Using the BLSloadR File Cache

library(BLSloadR)

Overview of BLS File Structure

BLSloadR streamlines access to data from the U.S. Bureau of Labor Statistics (BLS). The primary source of this data is the BLS “flat files” which are published at https://download.bls.gov/pub/time.series/. This data is published as text files in the form of a relational database, with data organized into three main categories of file:

  1. Data files, which contain the values associated with discrete data series.
  2. Series files, which link data files to a series of data lookup codes via a series code.
  3. Lookup files, which map the series lookup codes to descriptive values.

Some databases will use multiple data files that act as slices of the larger data set. Others use an “aspect” file to add additional dimensions to the data.

File Caching in BLSloadR

This article discusses the implementation of a file cache for BLSloadR, which will optionally download files from the BLS to local storage to accomplish two goals:

  1. Maintain a local copy of the data in case of network disruption.
  2. Reduce network overhead when regularly accessing BLS data, more frequently than the data is updated by BLS.

To preserve existing functionality, file caching is not enabled by default in BLSloadR. There are two ways to use file caching - as a one-off argument in a supported function, or by setting the environment variable in your Renviron file. When file caching is enabled, BLSloadR will take the following steps:

  1. View information about the remote files (size and last-modified date)
  2. Look for the corresponding file in your local cache

If the local file does not exist, or is older or a different size than the BLS file, then a new file is downloaded to the cache and then read. Otherwise, the local file will be read. Functions currently supporting a file cache are:

Using File Cache Case-by-Case

Supported functions in BLSloadR include the cache argument, which defaults to FALSE. Using the file cache on a case-by-case basis can be done by setting cache=TRUE in the function.
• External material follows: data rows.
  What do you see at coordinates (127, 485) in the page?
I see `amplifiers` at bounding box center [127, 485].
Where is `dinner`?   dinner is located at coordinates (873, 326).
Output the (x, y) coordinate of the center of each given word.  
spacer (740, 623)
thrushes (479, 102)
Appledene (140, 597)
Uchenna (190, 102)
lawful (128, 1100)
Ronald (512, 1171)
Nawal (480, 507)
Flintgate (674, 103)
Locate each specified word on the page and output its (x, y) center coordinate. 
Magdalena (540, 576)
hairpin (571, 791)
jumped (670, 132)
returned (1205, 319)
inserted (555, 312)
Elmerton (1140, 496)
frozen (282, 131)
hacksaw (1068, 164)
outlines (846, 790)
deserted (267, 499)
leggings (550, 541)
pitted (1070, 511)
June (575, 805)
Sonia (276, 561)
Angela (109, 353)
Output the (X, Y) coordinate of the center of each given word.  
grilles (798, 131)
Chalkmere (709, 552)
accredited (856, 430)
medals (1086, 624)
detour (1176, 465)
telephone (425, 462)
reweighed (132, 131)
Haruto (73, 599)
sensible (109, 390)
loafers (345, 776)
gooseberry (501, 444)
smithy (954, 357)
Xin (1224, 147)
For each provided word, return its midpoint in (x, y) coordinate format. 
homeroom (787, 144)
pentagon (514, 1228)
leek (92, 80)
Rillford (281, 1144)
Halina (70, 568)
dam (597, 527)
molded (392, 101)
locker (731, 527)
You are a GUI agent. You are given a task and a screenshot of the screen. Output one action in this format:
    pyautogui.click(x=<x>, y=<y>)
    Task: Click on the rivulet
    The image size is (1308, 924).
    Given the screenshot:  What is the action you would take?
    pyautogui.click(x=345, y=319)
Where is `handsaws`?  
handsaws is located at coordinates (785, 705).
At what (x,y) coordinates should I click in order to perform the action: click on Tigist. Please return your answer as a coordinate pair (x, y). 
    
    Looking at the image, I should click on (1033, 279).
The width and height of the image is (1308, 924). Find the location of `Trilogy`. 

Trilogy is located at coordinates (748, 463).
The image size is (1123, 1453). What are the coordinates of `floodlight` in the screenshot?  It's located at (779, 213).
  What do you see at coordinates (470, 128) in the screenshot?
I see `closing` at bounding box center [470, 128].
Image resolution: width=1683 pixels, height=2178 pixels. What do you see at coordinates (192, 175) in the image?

Note that subsequent usage without setting the cache variable will ignore any cached files - in order to evaluate whether there are any cached files, the argument must be set to TRUE.

Enable Default File Caching

In order to enable file caching by default, you can set an environment variable in your Renviron file, and add the following: USE_BLS_CACHE="TRUE"

When file caching is enabled by default, you can still disable use of the cache on a temporary basis by using the cache argument within the supported functions: cache=FALSE

Controlling Cache Location

The BLS file cache can be controlled with the BLS_CACHE_DIR environment variable. If this variable is not set but the cache is used, BLSloadR will use the folder location given by tools::R_user_dir("BLSloadR", which = "cache"). You can check the cache directory with the helper function bls_get_cache_dir().